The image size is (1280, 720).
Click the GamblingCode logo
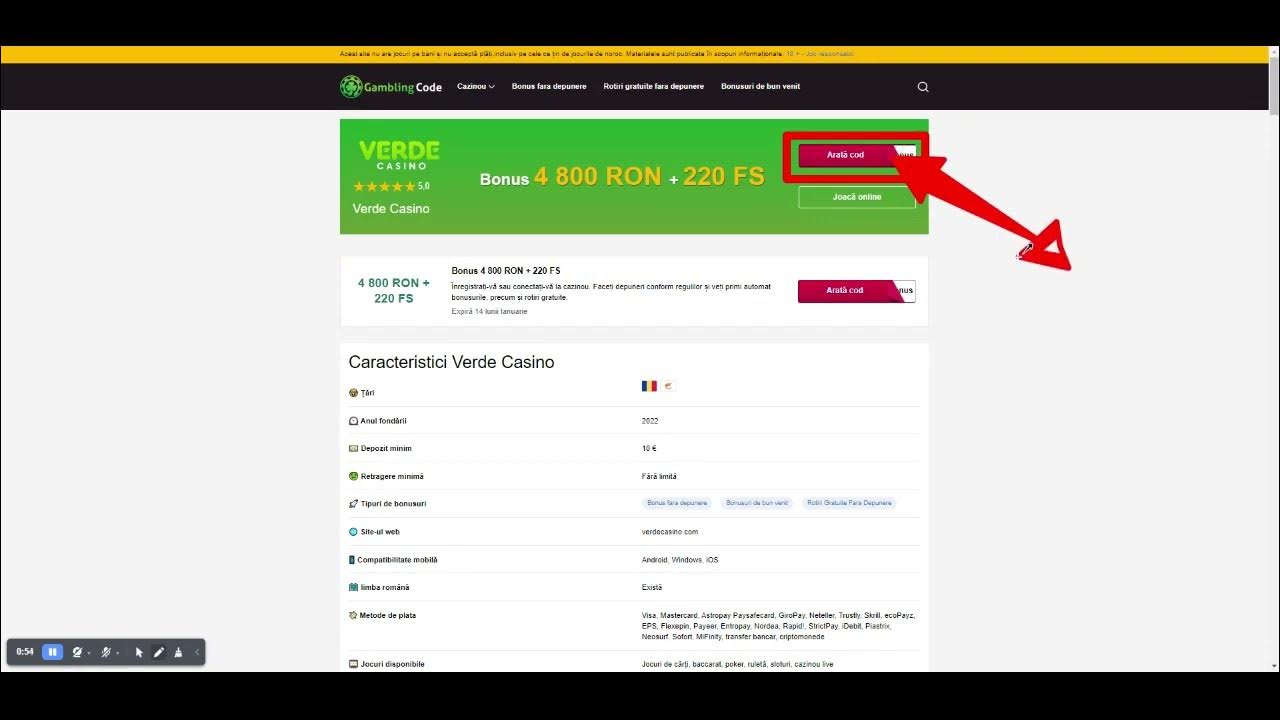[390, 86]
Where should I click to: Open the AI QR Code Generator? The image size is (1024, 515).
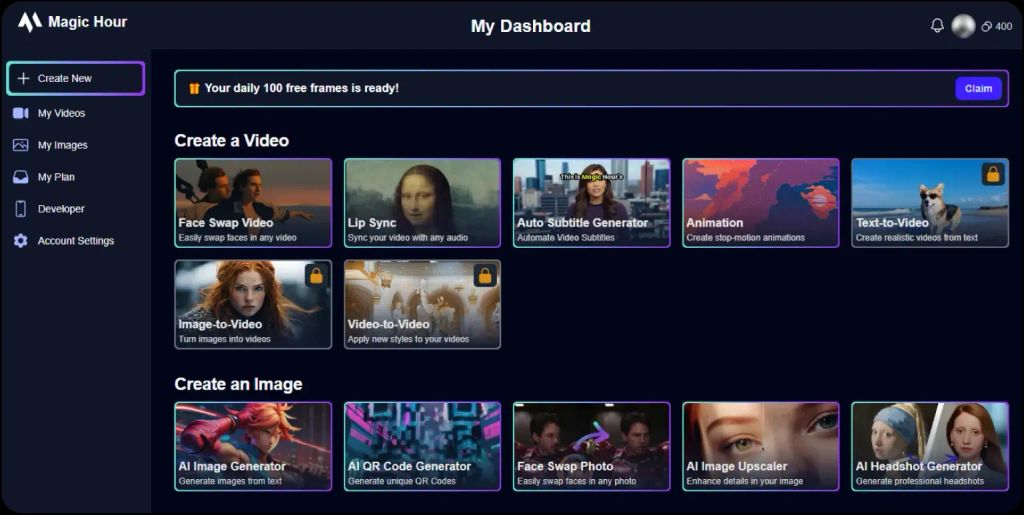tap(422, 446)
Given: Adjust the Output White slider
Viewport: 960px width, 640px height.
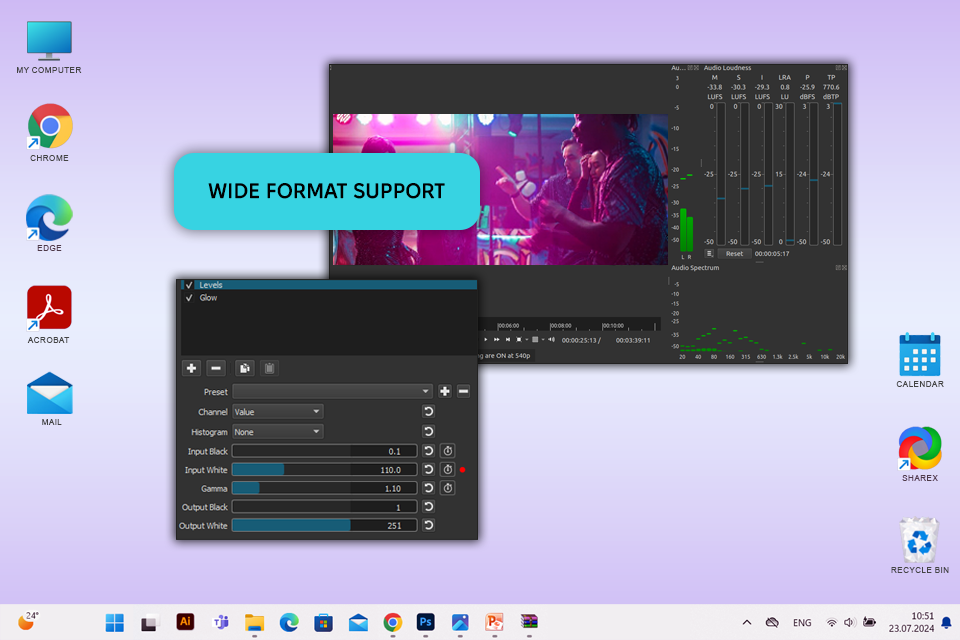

**********

• [Task description]
Could you write out again the lines from the one containing "Where should I" through the end of the lines, with both of those included and the requests left in, but with every coordinate in the answers multiplied by 1.75 and rounded to a whole number, halves rounded up? Leave the pictures out.

• [Reply]
Where should I click to: Open the AI QR Code Generator? The image size is (1024, 515).
tap(739, 781)
Given: Adjust the Output White slider
Viewport: 960px width, 640px height.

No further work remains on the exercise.